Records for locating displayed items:
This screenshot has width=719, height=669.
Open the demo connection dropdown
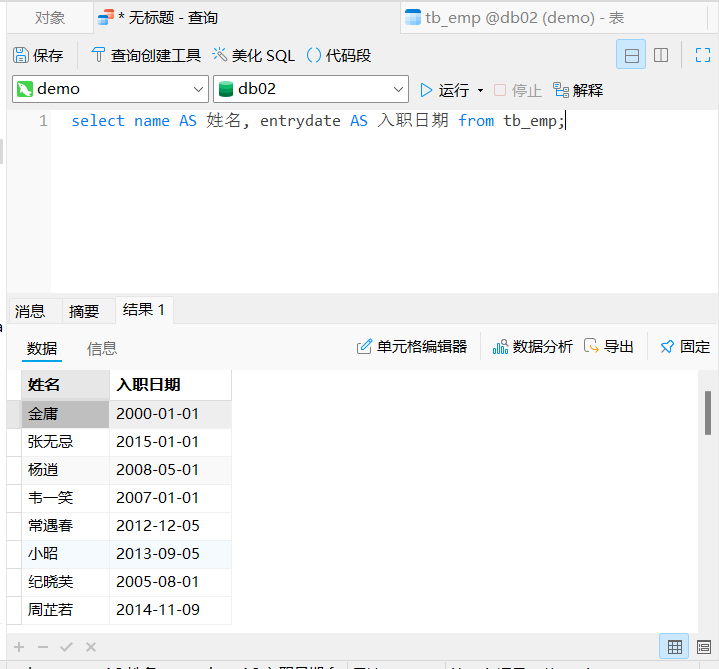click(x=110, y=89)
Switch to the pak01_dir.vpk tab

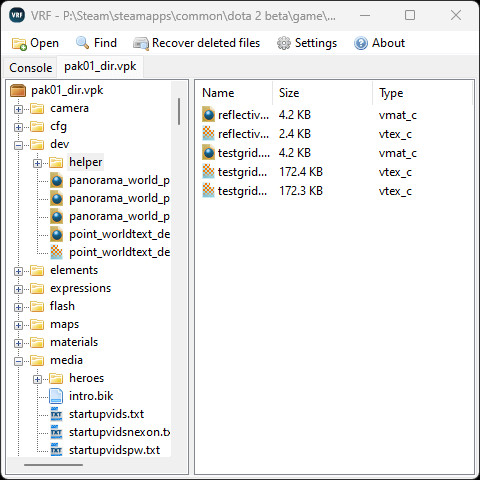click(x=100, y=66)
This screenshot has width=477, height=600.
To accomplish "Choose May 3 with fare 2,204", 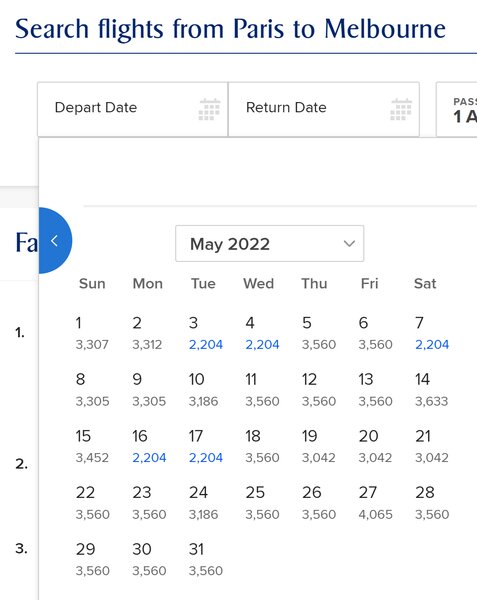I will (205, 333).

--

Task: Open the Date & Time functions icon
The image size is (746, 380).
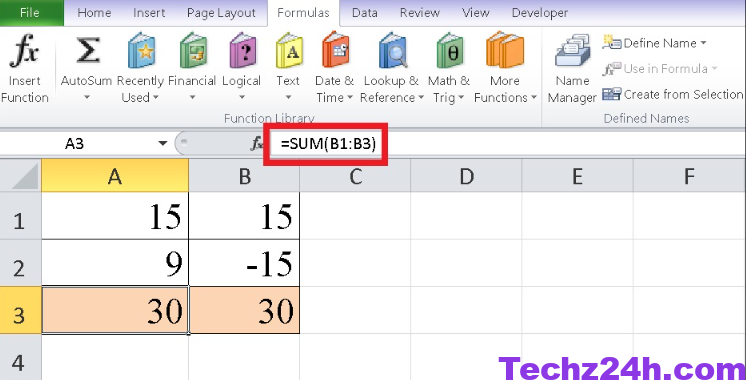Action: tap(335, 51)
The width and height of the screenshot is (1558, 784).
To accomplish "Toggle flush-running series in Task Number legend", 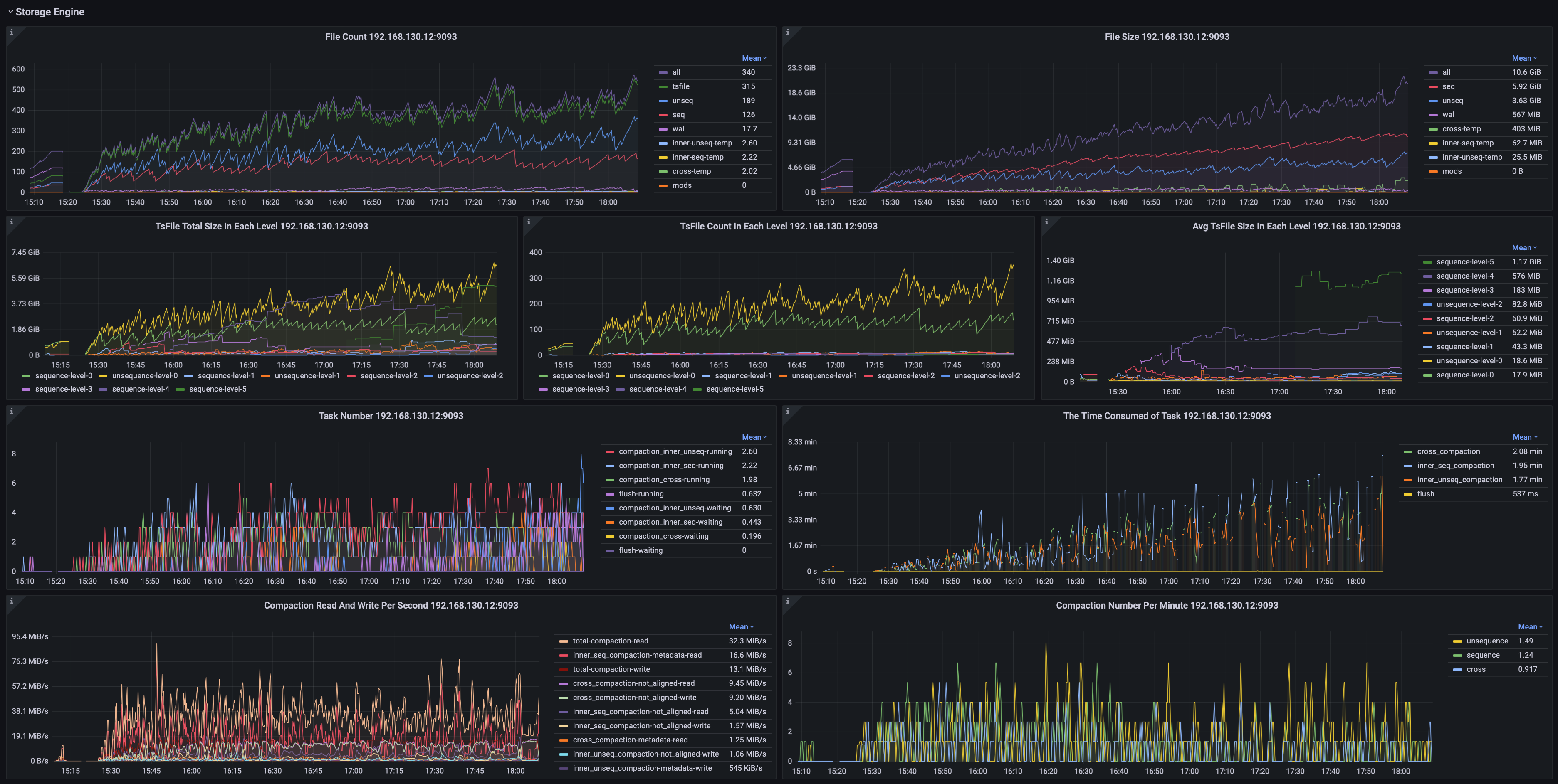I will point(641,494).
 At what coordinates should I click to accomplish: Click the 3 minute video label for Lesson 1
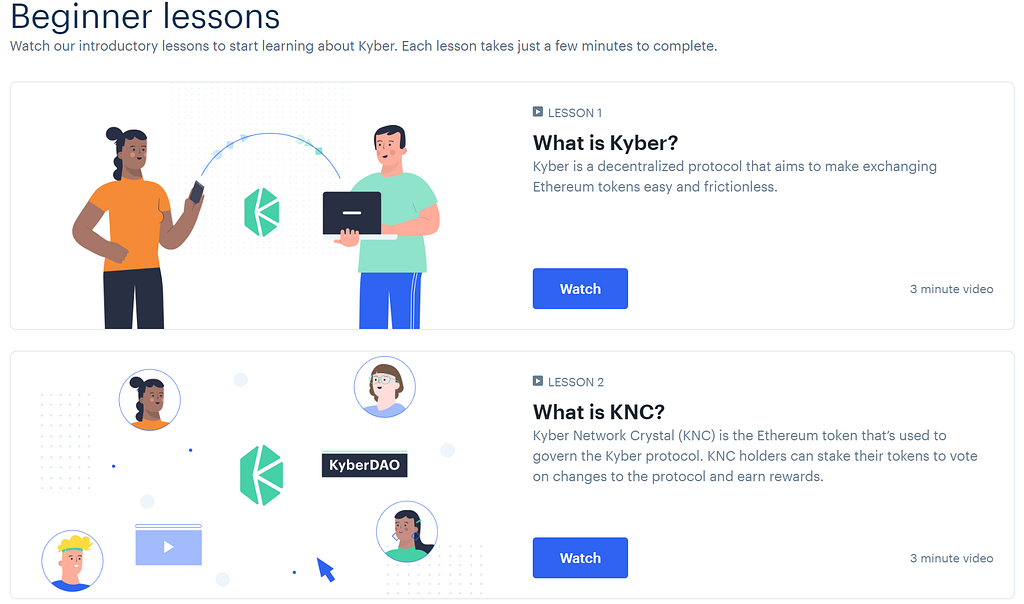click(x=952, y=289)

■ Exercise brief ■
Put the material starting at the line containing "At what coordinates" and ending at the line containing "click(x=952, y=289)" into a JSON list of strings, one string per line, skipping blank lines. Leave the pictures out of the answer.

■ Result below ■
[
  " At what coordinates should I click to accomplish: Click the 3 minute video label for Lesson 1",
  "click(x=952, y=289)"
]